[Collection entries]
━━━━━━
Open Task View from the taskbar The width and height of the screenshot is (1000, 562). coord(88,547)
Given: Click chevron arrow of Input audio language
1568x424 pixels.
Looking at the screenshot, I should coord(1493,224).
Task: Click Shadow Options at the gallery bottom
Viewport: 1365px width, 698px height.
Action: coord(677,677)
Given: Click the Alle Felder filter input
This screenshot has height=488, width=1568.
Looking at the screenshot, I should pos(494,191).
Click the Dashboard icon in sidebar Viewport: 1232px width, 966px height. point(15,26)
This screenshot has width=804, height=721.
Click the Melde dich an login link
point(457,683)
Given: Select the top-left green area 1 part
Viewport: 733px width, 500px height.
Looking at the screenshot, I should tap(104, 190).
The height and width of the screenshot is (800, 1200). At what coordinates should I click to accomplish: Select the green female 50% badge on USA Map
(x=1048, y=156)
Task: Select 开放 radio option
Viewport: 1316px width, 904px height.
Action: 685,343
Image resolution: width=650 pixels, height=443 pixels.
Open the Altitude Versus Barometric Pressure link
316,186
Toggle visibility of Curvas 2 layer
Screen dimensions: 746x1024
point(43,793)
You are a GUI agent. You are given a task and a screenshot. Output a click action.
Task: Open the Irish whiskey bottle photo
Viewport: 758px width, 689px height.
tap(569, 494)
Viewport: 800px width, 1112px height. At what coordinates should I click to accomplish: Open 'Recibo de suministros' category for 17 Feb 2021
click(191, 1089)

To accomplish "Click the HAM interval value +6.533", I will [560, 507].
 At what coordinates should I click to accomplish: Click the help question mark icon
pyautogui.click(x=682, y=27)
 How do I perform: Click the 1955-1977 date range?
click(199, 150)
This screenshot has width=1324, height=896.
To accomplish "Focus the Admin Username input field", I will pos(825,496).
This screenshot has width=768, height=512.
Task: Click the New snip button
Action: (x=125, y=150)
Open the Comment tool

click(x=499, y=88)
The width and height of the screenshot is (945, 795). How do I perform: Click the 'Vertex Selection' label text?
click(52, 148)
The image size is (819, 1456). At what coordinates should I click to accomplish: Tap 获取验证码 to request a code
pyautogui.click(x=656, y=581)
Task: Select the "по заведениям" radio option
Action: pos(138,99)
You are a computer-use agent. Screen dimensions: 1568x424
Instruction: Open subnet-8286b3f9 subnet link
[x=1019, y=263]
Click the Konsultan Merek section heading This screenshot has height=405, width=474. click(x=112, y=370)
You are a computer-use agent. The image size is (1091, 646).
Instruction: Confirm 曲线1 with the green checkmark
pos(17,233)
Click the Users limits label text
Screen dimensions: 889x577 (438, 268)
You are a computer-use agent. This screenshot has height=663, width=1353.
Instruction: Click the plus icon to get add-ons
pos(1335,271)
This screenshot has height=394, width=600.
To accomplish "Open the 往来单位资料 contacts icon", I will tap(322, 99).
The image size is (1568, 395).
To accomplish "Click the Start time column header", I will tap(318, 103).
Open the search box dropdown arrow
━━━━━━
§ EXERCISE PROMPT:
Copy out each record word for word.

§ EXERCISE RESULT:
Open Task View from the taskbar The width and height of the screenshot is (1000, 562). coord(88,547)
Given: Click chevron arrow of Input audio language
1568x424 pixels.
Looking at the screenshot, I should coord(1493,224).
Task: Click Shadow Options at the gallery bottom
Viewport: 1365px width, 698px height.
Action: coord(677,677)
Given: Click the Alle Felder filter input
This screenshot has height=488, width=1568.
Looking at the screenshot, I should pos(494,191).
Click the Dashboard icon in sidebar Viewport: 1232px width, 966px height. point(15,26)
This screenshot has width=804, height=721.
Click the Melde dich an login link
point(457,683)
Given: Select the top-left green area 1 part
Viewport: 733px width, 500px height.
Looking at the screenshot, I should tap(104, 190).
The height and width of the screenshot is (800, 1200). At what coordinates should I click to accomplish: Select the green female 50% badge on USA Map
(x=1048, y=156)
Task: Select 开放 radio option
Viewport: 1316px width, 904px height.
Action: 685,343
Image resolution: width=650 pixels, height=443 pixels.
Open the Altitude Versus Barometric Pressure link
316,186
Toggle visibility of Curvas 2 layer
Screen dimensions: 746x1024
point(43,793)
You are a GUI agent. You are given a task and a screenshot. Output a click action.
Task: Open the Irish whiskey bottle photo
Viewport: 758px width, 689px height.
tap(569, 494)
Viewport: 800px width, 1112px height. At what coordinates should I click to accomplish: Open 'Recibo de suministros' category for 17 Feb 2021
click(191, 1089)

To accomplish "Click the HAM interval value +6.533", I will [560, 507].
 At what coordinates should I click to accomplish: Click the help question mark icon
pyautogui.click(x=682, y=27)
 How do I perform: Click the 1955-1977 date range?
click(199, 150)
This screenshot has width=1324, height=896.
To accomplish "Focus the Admin Username input field", I will pos(825,496).
This screenshot has width=768, height=512.
Task: Click the New snip button
Action: (x=125, y=150)
Open the Comment tool

click(x=499, y=88)
The width and height of the screenshot is (945, 795). How do I perform: Click the 'Vertex Selection' label text?
click(52, 148)
The image size is (819, 1456). At what coordinates should I click to accomplish: Tap 获取验证码 to request a code
pyautogui.click(x=656, y=581)
Task: Select the "по заведениям" radio option
Action: pos(138,99)
You are a computer-use agent. Screen dimensions: 1568x424
Instruction: Open subnet-8286b3f9 subnet link
[x=1019, y=263]
Click the Konsultan Merek section heading This screenshot has height=405, width=474. click(x=112, y=370)
You are a computer-use agent. The image size is (1091, 646).
Instruction: Confirm 曲线1 with the green checkmark
pos(17,233)
Click the Users limits label text
Screen dimensions: 889x577 (438, 268)
You are a computer-use agent. This screenshot has height=663, width=1353.
Instruction: Click the plus icon to get add-ons
pos(1335,271)
This screenshot has height=394, width=600.
To accomplish "Open the 往来单位资料 contacts icon", I will tap(322, 99).
The image size is (1568, 395).
To accomplish "Click the Start time column header", I will tap(318, 103).
Open the search box dropdown arrow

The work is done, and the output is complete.